Serum and Urine Soluble HLA Class 1 Antigen Concentrations are Increased in Patients with Hemorrhagic Fever with Renal Syndrome

Choel Whee Park; Sung No Yun; Chul Woo Yang; Tai Gyu Kim; Hoon Han; Euy Jin Choi; Yoon Sik Chang; Byung Kee Bang

doi:10.3904/kjim.1997.12.1.52

Korean J Intern Med > Volume 12(1); 1997 > Article

Park, Yun, Yang, Kim, Han, Choi, Chang, and Bang: Serum and Urine Soluble HLA Class I Antigen Concentrations are Increased in Patients with Hemorrhagic Fever with Renal Syndrome

Original Article

The Korean Journal of Internal Medicine 1997;12(1):52-57.

DOI: https://doi.org/10.3904/kjim.1997.12.1.52

Serum and Urine Soluble HLA Class I Antigen Concentrations are Increased in Patients with Hemorrhagic Fever with Renal Syndrome

Choel Whee Park, M.D., Sung No Yun, M.D., Chul Woo Yang, M.D., Tai Gyu Kim, M.D.¹⁾, Hoon Han, M.D.¹⁾, Euy Jin Choi, M.D., Yoon Sik Chang, M.D., Byung Kee Bang, M.D.

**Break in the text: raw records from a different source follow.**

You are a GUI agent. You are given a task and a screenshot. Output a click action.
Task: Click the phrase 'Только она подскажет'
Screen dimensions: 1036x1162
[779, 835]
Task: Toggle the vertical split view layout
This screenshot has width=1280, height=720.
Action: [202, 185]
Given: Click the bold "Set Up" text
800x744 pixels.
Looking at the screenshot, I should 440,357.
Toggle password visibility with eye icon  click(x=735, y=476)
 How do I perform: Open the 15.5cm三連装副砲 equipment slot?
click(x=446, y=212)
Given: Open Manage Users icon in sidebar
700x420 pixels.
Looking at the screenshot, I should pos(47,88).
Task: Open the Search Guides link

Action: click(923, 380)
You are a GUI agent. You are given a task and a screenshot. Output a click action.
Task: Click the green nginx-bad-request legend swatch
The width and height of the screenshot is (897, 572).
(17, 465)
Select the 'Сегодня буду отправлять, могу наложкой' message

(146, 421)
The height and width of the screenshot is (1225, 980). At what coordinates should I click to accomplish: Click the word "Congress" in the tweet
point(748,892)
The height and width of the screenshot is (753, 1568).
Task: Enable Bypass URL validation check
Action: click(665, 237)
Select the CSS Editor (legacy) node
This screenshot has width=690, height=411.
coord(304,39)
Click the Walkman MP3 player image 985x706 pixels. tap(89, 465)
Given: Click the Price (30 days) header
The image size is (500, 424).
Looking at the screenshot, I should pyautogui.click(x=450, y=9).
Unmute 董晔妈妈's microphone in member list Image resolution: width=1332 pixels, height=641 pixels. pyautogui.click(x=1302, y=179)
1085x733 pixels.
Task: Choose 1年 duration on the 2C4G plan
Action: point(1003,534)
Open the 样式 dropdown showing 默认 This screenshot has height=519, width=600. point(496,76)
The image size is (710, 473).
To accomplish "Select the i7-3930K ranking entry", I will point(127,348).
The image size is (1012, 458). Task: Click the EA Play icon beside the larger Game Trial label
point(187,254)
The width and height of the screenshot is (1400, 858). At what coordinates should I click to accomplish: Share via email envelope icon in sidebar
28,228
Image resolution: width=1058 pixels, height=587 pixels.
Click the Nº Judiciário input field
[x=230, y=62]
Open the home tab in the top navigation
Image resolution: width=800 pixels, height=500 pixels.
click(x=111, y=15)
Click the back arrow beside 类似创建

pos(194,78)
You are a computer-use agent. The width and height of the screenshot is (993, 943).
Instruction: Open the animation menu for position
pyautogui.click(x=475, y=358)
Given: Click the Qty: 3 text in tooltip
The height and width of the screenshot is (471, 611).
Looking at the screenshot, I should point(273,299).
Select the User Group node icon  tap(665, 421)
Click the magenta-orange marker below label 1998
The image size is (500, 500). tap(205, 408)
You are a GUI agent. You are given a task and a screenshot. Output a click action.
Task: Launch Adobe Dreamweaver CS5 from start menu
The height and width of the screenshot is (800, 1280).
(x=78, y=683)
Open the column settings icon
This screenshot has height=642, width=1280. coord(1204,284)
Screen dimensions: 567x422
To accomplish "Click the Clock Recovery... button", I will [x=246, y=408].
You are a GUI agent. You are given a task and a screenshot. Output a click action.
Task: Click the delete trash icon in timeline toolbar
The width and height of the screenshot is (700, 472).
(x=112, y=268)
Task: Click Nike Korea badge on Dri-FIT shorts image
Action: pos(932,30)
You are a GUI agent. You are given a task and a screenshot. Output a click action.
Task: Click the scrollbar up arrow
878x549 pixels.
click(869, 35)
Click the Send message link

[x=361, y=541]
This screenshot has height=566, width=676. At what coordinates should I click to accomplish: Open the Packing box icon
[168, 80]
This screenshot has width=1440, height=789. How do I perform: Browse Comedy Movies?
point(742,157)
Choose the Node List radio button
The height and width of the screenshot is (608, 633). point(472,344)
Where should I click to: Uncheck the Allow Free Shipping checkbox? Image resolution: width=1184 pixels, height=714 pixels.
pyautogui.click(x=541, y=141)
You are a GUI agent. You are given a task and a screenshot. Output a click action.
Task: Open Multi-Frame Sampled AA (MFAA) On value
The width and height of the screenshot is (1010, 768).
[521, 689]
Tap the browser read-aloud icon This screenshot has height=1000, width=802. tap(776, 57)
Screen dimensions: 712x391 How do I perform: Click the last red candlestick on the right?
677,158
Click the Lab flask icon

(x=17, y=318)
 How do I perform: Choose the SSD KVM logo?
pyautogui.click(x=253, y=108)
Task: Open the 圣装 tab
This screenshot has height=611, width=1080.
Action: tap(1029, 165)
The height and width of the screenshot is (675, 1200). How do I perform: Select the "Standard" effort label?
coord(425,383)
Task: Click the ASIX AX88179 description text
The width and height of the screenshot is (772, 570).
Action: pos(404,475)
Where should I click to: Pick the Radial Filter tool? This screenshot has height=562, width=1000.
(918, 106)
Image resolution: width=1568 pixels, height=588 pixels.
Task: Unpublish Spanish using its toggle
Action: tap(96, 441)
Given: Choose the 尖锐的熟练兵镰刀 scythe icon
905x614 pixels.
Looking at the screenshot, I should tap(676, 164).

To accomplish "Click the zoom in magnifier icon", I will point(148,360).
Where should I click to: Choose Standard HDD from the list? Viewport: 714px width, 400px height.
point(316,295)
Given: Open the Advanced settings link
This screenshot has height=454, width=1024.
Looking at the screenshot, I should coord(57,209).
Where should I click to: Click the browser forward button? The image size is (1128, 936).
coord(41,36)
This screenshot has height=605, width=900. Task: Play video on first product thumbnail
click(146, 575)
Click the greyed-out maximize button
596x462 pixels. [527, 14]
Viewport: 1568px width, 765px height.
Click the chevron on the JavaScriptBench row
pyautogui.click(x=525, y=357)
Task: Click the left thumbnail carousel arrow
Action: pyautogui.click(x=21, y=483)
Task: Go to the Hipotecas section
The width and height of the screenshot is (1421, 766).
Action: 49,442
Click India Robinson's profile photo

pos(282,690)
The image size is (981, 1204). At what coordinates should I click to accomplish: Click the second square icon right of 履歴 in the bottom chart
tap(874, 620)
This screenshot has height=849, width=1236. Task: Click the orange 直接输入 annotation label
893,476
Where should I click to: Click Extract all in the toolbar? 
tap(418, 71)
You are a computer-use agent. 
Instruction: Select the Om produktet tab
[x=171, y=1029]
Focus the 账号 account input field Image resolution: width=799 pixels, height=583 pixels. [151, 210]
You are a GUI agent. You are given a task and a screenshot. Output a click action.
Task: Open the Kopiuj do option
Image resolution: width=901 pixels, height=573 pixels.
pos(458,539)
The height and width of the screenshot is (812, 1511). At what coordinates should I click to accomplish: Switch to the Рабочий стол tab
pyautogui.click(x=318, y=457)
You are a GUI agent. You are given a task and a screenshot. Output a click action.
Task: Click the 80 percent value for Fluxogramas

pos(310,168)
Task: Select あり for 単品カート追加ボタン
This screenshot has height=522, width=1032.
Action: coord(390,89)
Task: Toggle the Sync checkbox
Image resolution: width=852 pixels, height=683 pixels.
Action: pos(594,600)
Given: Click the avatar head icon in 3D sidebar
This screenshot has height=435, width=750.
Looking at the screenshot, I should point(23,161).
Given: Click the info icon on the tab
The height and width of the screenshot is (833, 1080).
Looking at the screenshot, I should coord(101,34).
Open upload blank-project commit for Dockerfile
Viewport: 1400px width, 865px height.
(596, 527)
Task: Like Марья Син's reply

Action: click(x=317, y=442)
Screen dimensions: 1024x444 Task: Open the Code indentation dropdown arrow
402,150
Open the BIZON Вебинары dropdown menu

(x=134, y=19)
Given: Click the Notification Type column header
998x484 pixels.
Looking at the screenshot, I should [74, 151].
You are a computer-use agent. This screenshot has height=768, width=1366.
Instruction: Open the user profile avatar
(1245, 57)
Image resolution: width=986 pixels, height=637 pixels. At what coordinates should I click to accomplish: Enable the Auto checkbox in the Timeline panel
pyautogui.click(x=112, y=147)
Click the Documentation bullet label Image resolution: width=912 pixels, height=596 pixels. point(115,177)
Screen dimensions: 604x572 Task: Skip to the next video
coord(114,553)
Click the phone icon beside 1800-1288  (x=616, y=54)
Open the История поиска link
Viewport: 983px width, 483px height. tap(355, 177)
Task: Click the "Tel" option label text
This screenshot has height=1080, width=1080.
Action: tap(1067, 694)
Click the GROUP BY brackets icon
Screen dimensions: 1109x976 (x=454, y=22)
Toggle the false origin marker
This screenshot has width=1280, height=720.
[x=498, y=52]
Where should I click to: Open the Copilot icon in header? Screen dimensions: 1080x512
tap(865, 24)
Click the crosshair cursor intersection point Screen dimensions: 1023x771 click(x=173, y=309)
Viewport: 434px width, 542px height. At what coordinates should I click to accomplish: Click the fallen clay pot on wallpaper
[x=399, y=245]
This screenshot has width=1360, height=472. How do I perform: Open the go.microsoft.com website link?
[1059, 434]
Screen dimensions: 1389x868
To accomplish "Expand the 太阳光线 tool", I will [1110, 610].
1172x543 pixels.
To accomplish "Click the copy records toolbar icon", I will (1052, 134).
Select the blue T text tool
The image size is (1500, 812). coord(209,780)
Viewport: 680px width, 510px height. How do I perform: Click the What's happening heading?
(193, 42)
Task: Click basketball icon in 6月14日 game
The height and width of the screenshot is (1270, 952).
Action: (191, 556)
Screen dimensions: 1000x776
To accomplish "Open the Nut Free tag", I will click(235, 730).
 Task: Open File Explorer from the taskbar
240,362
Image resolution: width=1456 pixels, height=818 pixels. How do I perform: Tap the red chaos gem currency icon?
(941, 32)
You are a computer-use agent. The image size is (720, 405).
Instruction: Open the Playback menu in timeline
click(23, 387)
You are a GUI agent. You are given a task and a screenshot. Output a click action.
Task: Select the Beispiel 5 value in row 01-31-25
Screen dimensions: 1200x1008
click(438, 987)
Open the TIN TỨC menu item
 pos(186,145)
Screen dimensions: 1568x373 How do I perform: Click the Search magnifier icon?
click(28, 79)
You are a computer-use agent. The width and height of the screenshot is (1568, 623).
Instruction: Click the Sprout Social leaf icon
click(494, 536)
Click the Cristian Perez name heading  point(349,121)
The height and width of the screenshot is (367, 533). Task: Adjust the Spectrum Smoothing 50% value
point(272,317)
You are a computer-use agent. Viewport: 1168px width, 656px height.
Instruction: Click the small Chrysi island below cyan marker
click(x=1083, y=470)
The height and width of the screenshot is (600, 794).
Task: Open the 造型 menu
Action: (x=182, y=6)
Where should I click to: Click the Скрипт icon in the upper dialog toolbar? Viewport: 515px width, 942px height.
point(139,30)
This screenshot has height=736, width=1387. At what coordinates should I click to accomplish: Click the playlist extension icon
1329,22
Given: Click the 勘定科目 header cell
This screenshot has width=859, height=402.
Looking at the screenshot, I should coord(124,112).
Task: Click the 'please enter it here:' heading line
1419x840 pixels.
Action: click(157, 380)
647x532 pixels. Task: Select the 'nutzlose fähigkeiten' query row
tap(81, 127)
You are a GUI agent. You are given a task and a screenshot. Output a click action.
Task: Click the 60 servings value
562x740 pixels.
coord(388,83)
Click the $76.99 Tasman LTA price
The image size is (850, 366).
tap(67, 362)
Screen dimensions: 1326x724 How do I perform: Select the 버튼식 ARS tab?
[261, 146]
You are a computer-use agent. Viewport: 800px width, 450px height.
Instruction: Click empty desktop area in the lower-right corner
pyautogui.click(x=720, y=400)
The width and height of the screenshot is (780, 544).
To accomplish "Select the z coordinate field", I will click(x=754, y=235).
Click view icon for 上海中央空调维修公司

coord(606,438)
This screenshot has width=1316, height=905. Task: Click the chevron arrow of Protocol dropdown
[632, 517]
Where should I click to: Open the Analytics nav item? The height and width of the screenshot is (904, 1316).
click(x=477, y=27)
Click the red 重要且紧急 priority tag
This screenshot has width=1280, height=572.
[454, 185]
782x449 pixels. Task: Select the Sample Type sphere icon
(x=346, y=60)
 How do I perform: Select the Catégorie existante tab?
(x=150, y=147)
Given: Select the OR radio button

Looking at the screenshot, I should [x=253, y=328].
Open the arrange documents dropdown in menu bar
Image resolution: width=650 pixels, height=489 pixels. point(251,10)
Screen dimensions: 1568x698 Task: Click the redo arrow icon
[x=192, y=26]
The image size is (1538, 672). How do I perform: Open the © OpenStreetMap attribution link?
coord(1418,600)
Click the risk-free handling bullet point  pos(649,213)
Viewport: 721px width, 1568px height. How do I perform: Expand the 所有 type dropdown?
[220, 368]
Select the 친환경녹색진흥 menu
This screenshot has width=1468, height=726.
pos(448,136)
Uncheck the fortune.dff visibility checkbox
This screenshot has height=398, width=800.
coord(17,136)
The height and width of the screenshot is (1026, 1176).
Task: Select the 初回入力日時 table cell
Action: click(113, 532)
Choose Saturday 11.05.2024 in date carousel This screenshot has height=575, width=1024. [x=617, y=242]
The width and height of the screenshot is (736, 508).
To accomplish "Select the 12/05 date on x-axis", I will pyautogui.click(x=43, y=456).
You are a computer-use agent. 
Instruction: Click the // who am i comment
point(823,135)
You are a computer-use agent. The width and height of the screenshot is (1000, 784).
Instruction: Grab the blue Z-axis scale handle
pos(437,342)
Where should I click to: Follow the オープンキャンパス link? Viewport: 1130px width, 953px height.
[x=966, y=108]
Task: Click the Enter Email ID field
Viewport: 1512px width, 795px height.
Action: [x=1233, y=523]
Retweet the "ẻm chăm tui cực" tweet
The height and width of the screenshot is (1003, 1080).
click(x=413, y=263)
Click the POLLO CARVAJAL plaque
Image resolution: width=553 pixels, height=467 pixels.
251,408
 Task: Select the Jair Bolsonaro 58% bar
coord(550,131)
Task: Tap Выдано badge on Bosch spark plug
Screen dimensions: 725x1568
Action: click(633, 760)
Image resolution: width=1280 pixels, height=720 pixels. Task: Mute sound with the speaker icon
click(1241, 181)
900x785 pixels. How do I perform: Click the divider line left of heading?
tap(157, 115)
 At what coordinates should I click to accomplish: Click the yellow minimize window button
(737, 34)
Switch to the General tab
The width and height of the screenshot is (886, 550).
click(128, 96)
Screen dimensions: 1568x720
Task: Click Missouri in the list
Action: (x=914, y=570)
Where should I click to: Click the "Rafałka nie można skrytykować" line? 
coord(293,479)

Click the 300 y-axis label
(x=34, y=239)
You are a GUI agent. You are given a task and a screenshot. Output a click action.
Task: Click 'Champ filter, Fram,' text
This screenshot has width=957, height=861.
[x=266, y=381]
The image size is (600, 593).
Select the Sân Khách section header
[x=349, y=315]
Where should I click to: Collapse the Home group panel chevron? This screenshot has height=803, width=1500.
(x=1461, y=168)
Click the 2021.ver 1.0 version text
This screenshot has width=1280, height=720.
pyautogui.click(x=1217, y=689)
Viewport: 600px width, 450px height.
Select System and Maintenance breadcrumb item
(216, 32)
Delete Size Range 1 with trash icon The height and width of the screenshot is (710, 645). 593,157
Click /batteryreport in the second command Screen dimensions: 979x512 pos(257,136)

¹⁾Department of Internal Medicine, Catholic University Medical College, Seoul, Korea

Department of Microbiology, Catholic University Medical College, Seoul, Korea

Address reprint requests to: Byung Kee Bang, M.D., Division of Nephrology, Department of Internal Medicine, Kangnam St-Mary’s Hospital, Catholic University Medical College, #505, Banpo-Dong, Seocho-Ku Seoul, Korea 137-701

This is an Open Access article distributed under the terms of the Creative Commons Attribution Non-Commercial License (http://creativecommons.org/licenses/by-nc/3.0/) which permits unrestricted noncommercial use, distribution, and reproduction in any medium, provided the original work is properly cited.

Abstract

Objectives

In order to evaluate the association between the Hantaan virus-induced cellular-immune response and clinical severity in patients with hemorrhagic fever with renal syndrome (HFRS).

Methods

We serially measured the serum (n = 16) and urine (n =6) concentrations of soluble HLA class I antigen (sHLA-I) and clinical powameters in patients with HFRS.

Results

Serum sHLA-I concentrations in patients with HFRS were significantly higher than those in controls throughout all clinical phases (p<0.01). The highly elevated Serum sHLA-I concentrations peaked in the oliguric phase and declined gradually through the phases of HFRS. Serum sHLA-I concentrations in patients with hypotensive episode were higher than in those without the episode (5,585±2,184 vs. 2,389±860ng/ml in oliguric phase, 4.111±1,952 vs. 1,502+592 ng/ml in diuretic phase, p<0.05), and serum sHLA-I levels showed a significant correlation with blood WBC count (r=0.75 in the febrile and hypotensive phase, p<0.01 and serum creatinine concentrations (r=0.64 in the oliguric phase, p<0.01), respectively. Urine sHLA-I levels in the oliguric phase were significantly higher than those in the diuretic phase (390±155 vs. 214±45 ng/mg Cr, p<0.05) and urine sHLA- I levels are associated with severe illness in patients with HFRS. The higher serum sHLA-I are associated with severe illness in patients with HFRS. The persistent elevation of serum sHLA-I during all phases of HFRS might be related to increased production due to prolonged cellular immunologic stimulation by the Hantaan virus rather than decreased excretion of sHLA- I through the kidney.

Conclusion

We suggest that the serum and urine sHLA- I concentrations can be used as a stable and objective parameter for monitoring clinical severity and renal dysfunction in patients with HFRS.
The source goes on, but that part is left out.